◆ YOUR OBJECTIVE
Copy each line of the material beneath that holds the word "computer".

◆ RECORDS SHOWN
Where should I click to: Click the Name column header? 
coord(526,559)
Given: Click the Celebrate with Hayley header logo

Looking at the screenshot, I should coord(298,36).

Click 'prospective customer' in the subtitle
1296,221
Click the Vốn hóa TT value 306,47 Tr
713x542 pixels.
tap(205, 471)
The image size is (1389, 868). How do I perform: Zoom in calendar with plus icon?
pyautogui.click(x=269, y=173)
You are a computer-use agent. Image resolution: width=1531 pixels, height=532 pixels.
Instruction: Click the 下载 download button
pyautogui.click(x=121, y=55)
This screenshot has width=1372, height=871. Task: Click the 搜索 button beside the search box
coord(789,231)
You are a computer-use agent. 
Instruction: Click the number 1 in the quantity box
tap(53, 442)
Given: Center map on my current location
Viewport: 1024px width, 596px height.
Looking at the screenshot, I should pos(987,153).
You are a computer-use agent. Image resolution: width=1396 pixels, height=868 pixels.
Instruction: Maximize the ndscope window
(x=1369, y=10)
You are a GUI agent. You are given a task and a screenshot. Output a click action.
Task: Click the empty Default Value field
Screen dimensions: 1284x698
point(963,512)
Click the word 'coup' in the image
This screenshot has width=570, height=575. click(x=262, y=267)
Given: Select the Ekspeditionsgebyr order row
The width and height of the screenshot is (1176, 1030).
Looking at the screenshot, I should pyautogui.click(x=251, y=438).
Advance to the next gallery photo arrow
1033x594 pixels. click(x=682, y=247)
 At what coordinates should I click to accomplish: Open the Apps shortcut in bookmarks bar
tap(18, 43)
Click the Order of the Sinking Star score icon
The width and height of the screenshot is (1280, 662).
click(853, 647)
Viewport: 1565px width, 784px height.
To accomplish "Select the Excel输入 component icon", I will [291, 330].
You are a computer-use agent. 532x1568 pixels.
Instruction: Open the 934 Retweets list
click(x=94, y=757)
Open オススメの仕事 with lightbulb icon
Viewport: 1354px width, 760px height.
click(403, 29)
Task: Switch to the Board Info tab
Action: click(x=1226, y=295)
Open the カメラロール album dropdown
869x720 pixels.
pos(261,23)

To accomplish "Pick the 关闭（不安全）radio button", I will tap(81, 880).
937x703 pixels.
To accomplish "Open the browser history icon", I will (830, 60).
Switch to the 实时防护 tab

◆ TASK RESPONSE
You are a computer-use agent. Image resolution: width=1531 pixels, height=532 pixels.
You are a computer-use agent. 
You are a computer-use agent. Image resolution: width=1396 pixels, height=868 pixels.
You are a computer-use agent. 532x1568 pixels.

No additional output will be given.